• _TRECHO FORNECIDO_:
--------------------------------------------------

Então, eu me sentava ao seu lado na beiradinha da cama, balançava as perninhas que nem alcançavam o chão, enquanto ele lia em voz alta para vovó e eu as notícias do dia.
Depois de sete anos não morávamos mais juntos, mas eu adorava passear em sua casa. Ele de tudo fazia para me ver sorrir. Íamos pescar no córrego longe de casa. Eu corria na frente gritando: “Anda logo vovô!” Ele, com os olhos brilhando diante da minha ansiedade, dizia: “Não corra menina! O peixe não vai fugir”!
Ele colocava a minhoca no meu anzol porque eu tinha dó de espetar a coitada. Quando fisgava um peixe, ainda que bem pequeno, eu gritava muito de alegria e depois tinha medo de tirar do anzol. Meu “avôhai”, como diz o cantor Zé Ramalho, caía-se em gargalhadas.
Seus cabelos estavam embranquecendo e eu dizia: “Vô, um dia vou cuidar do senhor! O senhor cuida tão bem de mim...” Ele nada respondia.

--------------------------------------------------

• _REQUISITOS DA TAREFA_: Do trecho sobre o avô, transcreva tudo desde "Depois de sete" até "Ele nada respondia.", sem nenhuma alteração. As entradas a seguir vêm de uma fonte diferente da do trecho.

• _DADOS EM ESTUDO_:

--------------------------------------------------

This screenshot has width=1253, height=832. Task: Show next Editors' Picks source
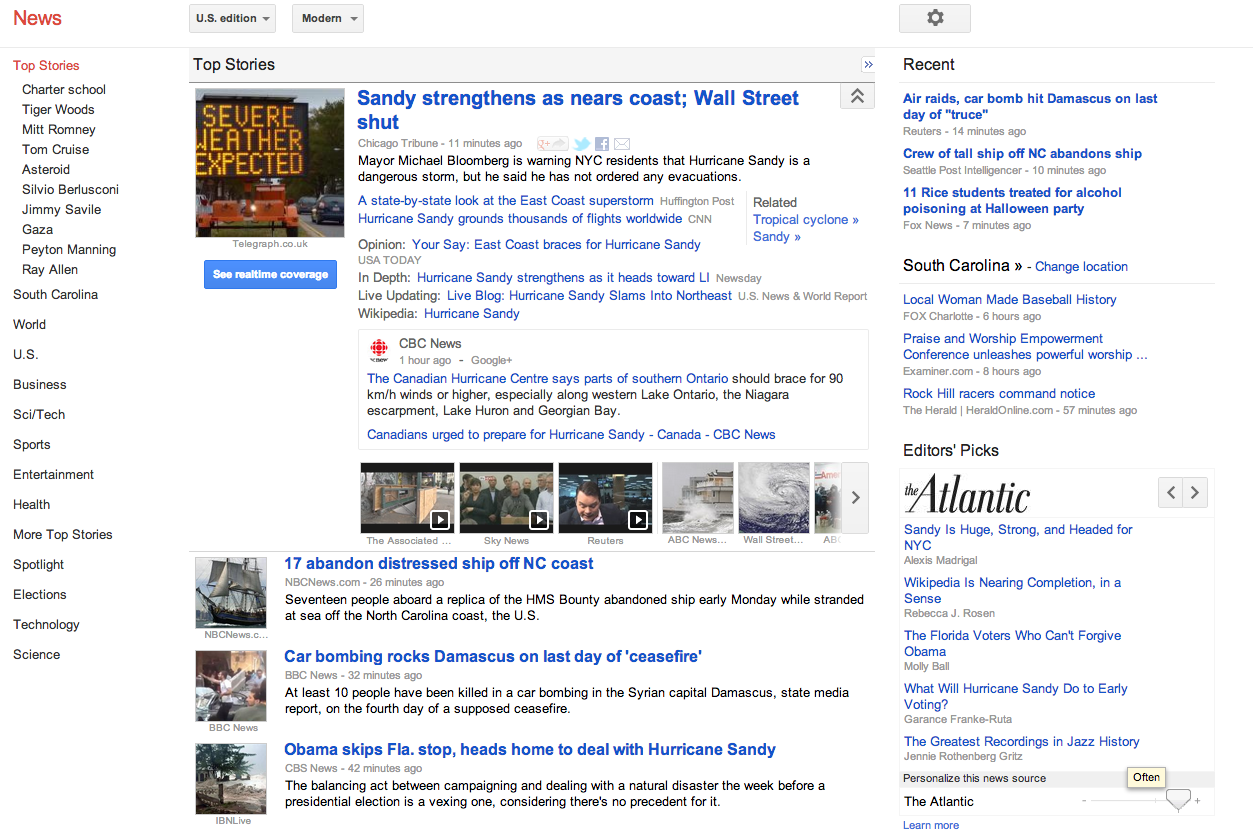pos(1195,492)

--------------------------------------------------

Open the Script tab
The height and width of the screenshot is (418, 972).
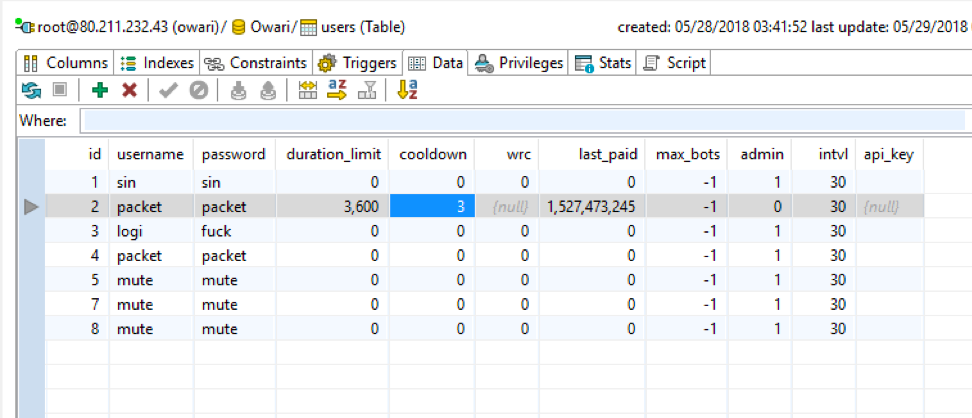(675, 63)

--------------------------------------------------

• _RESULTADO DO EXERCÍCIO_:
Depois de sete anos não morávamos mais juntos, mas eu adorava passear em sua casa. Ele de tudo fazia para me ver sorrir. Íamos pescar no córrego longe de casa. Eu corria na frente gritando: “Anda logo vovô!” Ele, com os olhos brilhando diante da minha ansiedade, dizia: “Não corra menina! O peixe não vai fugir”!
Ele colocava a minhoca no meu anzol porque eu tinha dó de espetar a coitada. Quando fisgava um peixe, ainda que bem pequeno, eu gritava muito de alegria e depois tinha medo de tirar do anzol. Meu “avôhai”, como diz o cantor Zé Ramalho, caía-se em gargalhadas.
Seus cabelos estavam embranquecendo e eu dizia: “Vô, um dia vou cuidar do senhor! O senhor cuida tão bem de mim...” Ele nada respondia.